[EXTRACT TO READ]:
Research

The Growing Strategic Importance of Interconnectors: a Look at the North Sea Region

8 June 2023 13:30 RaboResearch

Electricity grid interconnectors are one of the tools needed to realize the energy transition. They can play a role in strengthening the level of energy security, in creating more stable pricing, and will also be crucial in further uptake of renewable electricity, especially by interconnecting the offshore wind parks planned in the North Sea region with national grids.

What Is an Interconnector?

Electricity grids are complex systems comprising multiple elements. Electricity from power generators is fed into the power grid’s high-voltage transmission lines for long-distance transport. Near the point of final consumption, electricity is then transformed into a low-voltage current and delivered to businesses and households. High-voltage transmission lines located within individual countries transfer power between regions. Power cables that connect the grids of at least two countries are referred to as ‘interconnectors.’ Interconnectors can be built on land (underground or via overhead cabling) or at sea.

High-voltage cables use either alternating current (AC) or direct current (DC). Between the two types of transmission lines there are differences in, for instance, costs, technical specifications, power loss, and other performance indicators. In general, high-voltage alternating current (HVAC) cables are used within countries while most subsea cables are high-voltage direct current (HVDC) lines. HVDC is progressively preferred for long-distance transmission from around 600km, where these cables become increasingly cost-competitive.

[EXERCISE DETAILS]: From the article on interconnectors, copy the passage word for word starting with "What Is an Interconnector?" and going on through "cabling) or at sea.".

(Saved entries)
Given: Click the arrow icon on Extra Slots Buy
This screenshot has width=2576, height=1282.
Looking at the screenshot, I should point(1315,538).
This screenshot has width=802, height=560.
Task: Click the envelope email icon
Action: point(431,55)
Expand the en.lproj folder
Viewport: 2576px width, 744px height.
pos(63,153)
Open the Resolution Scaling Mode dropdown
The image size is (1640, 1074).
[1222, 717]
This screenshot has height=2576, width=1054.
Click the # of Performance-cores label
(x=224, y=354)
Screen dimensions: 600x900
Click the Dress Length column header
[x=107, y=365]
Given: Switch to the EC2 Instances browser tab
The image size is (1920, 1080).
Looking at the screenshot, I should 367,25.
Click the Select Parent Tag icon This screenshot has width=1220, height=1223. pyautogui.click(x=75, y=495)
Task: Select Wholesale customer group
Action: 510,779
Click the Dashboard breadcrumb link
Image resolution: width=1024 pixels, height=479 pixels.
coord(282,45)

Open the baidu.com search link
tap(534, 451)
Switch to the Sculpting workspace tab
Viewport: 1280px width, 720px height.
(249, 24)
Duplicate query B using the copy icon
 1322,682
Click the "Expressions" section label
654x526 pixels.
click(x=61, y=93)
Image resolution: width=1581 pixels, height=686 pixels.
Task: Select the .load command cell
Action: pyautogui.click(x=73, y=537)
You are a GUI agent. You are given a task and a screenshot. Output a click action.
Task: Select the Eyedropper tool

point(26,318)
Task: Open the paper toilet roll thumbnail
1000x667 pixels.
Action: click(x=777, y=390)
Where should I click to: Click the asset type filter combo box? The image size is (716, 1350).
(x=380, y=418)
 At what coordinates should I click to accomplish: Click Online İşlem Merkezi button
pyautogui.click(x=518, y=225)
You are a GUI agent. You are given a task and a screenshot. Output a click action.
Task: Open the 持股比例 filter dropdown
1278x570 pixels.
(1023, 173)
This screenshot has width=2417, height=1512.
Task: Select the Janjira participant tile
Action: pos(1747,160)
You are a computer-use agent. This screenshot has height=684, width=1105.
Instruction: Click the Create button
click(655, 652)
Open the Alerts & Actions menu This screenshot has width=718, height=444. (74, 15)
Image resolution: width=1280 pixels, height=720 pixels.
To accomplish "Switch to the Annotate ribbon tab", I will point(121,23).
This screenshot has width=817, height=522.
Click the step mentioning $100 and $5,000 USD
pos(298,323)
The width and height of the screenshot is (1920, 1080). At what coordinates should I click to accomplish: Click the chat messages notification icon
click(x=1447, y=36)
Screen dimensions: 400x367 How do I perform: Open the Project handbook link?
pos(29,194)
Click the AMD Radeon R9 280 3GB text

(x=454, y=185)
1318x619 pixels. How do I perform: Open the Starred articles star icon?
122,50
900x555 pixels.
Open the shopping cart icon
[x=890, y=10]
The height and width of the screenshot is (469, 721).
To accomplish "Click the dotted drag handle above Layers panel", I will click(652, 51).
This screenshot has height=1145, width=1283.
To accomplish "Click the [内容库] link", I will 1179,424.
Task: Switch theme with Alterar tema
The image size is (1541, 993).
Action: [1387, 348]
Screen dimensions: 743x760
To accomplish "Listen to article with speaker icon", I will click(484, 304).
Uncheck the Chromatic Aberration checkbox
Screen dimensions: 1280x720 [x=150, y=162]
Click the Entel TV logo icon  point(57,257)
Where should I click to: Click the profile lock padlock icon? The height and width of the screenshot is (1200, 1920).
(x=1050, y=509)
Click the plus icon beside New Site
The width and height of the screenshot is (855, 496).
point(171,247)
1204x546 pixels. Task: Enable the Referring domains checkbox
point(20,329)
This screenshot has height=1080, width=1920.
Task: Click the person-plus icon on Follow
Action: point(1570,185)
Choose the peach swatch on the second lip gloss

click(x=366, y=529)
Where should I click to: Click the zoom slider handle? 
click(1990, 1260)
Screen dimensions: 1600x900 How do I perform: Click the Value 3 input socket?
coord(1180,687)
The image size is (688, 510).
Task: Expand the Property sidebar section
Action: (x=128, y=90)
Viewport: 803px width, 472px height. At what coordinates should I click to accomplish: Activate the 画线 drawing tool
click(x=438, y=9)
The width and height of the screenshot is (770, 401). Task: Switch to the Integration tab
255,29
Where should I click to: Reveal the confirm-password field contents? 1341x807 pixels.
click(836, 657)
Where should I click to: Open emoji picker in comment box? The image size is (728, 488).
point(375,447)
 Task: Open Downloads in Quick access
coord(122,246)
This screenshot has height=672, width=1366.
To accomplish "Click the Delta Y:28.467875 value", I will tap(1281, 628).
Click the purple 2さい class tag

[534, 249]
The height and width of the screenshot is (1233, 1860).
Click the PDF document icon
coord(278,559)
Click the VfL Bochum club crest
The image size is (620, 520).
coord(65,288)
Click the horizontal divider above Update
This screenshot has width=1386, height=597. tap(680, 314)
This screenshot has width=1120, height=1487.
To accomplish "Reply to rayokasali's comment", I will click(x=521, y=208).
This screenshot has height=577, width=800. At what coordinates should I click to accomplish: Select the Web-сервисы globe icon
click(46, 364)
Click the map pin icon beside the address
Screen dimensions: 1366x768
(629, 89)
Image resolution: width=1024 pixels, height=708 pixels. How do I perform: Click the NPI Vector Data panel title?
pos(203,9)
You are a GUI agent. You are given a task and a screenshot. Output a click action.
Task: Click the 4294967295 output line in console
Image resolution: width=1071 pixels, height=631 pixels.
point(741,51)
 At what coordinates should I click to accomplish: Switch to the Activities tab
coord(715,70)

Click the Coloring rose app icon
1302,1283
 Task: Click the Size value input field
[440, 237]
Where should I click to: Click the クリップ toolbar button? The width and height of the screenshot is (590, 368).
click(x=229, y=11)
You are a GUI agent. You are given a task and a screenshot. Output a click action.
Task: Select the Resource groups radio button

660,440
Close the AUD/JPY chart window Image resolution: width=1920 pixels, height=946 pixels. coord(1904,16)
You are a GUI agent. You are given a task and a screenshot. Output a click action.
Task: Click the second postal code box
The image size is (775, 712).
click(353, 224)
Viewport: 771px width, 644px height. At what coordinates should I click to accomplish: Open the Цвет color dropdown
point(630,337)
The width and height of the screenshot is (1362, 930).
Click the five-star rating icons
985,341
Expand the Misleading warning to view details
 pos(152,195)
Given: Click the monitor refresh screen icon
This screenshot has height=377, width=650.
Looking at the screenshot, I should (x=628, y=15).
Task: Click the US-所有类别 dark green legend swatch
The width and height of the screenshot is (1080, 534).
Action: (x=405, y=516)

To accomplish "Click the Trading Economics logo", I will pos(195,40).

[THE REPLY]:
What Is an Interconnector?

Electricity grids are complex systems comprising multiple elements. Electricity from power generators is fed into the power grid’s high-voltage transmission lines for long-distance transport. Near the point of final consumption, electricity is then transformed into a low-voltage current and delivered to businesses and households. High-voltage transmission lines located within individual countries transfer power between regions. Power cables that connect the grids of at least two countries are referred to as ‘interconnectors.’ Interconnectors can be built on land (underground or via overhead cabling) or at sea.